Roy, played by Peter Brad-Leigh, was the geeky, devout Christian birdwatcher, the kind of guy that wears a shirt and tie in the wilderness, and would make you say “Aw bless.” Yet underneath the awkward, twitchy exterior, there is a deeper story of loss that shows this play is not all about the laughs. Then we have the camp, clumsy, puppy-dog-esque Angus, acted marvellously by My Family’s Keiron Self, who epitomises the phrase ‘everything but the kitchen sink’ as he kept revealing more and more kitchen utensils from his rucksack.
Gareth Bale played the real stand out character, Gordon. Sarcastic, atheist, and generally angry, his brilliant dry, poker face humour stole the show, reeling off insults in his Swansea dialect with a typically Welsh straight mocking tone. With a dark, murderous expression sustained throughout and a dramatic, serious performance that was first-class and had me slightly in awe. I think most of the audience faced the dilemma of deciding whether to actually like him or not, as his brilliant comedy value had your shoulders shaking, but at the end of the day, he wasn’t a particularly nice character. But once again there was more to him than it originally seemed, as his underlying loneliness is gradually revealed.

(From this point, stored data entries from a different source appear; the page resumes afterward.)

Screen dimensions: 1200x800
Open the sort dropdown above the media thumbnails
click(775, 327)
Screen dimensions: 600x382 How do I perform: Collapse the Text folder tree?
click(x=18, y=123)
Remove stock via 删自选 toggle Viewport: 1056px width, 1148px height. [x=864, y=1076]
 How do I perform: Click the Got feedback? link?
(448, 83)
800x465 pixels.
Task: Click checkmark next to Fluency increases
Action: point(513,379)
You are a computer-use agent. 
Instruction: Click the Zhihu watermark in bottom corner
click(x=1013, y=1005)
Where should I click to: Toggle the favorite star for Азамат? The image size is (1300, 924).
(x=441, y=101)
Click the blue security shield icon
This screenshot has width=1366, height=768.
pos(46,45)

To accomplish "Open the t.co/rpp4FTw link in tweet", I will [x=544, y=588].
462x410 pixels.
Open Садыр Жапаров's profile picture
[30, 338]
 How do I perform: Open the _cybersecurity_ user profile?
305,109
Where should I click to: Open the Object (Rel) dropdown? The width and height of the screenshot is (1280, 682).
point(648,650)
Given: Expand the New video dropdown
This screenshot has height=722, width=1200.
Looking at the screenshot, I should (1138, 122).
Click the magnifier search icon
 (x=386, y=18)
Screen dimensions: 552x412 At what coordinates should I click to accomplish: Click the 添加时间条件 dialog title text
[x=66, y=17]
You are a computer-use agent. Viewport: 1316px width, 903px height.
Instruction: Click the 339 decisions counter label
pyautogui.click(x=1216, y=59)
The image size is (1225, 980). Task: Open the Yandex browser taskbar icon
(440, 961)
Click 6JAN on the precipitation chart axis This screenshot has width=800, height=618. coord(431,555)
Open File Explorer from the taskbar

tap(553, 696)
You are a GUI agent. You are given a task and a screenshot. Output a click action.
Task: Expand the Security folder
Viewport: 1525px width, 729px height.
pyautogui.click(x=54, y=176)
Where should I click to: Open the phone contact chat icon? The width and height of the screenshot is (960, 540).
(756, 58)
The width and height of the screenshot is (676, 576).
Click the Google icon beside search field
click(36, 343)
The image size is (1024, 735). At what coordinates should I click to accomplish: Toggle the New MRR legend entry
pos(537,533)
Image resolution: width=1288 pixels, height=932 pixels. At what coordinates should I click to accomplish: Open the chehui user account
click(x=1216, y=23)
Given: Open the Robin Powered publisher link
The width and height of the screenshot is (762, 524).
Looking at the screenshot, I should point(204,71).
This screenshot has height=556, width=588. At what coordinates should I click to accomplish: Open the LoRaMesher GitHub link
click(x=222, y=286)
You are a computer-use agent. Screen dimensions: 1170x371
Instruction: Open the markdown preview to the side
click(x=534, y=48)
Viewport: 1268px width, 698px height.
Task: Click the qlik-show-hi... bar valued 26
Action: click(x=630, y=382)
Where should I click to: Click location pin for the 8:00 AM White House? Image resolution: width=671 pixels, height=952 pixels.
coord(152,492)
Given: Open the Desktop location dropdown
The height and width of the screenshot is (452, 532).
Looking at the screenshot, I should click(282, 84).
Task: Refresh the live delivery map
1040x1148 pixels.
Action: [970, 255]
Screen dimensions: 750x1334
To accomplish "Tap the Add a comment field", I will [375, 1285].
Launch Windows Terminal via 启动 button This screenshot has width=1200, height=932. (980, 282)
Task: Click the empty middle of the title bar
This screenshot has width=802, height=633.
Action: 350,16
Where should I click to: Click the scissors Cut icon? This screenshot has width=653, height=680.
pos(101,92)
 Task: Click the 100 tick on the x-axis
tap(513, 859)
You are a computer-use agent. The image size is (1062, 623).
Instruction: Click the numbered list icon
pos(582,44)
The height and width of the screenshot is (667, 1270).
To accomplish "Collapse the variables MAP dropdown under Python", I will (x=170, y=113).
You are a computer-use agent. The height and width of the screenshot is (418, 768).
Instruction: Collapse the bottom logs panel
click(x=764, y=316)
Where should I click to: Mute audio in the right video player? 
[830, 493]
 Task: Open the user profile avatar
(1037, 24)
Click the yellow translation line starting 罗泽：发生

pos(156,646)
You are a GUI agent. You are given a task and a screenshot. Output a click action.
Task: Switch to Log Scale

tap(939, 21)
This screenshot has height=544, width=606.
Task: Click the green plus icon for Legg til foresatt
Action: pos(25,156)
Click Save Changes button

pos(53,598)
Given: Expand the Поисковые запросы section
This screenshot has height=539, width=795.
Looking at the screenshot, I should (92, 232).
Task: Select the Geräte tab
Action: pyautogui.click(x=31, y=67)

The characters all represent different aspects of people, but combined into four personas allows arguments, clashes and crazy murder attempts alike, with Neville’s feeble attempts to push them aside with “He’s just hungry.” The second act boils up to a mad, bizarre ending where you have no idea whether to laugh hysterically, completely breakdown in tears, or just become one big mess and do both all at once; with an interesting, creditable set, you really get a feel for their claustrophobia and frustration as they start to squabble from the off.
Amongst all the laughter, the play ran high with emotions with clear themes and messages of loneliness, love, religion, mental state and resentment. With outstandingly believable performances on the more serious side of the play, as Tim Firth himself said, the actors in Neville’s Island, “Really suffer for their art” as they begin the play half-drowned, have to change with precariously tied towels around their waists, and really have quite, what can only be described as, an ordeal.
I couldn’t recommend this play more, catch it while you can in one or more of many venues across Wales to really see four fantastic performances in a play that’s brilliantly written and directed. This is not one to miss.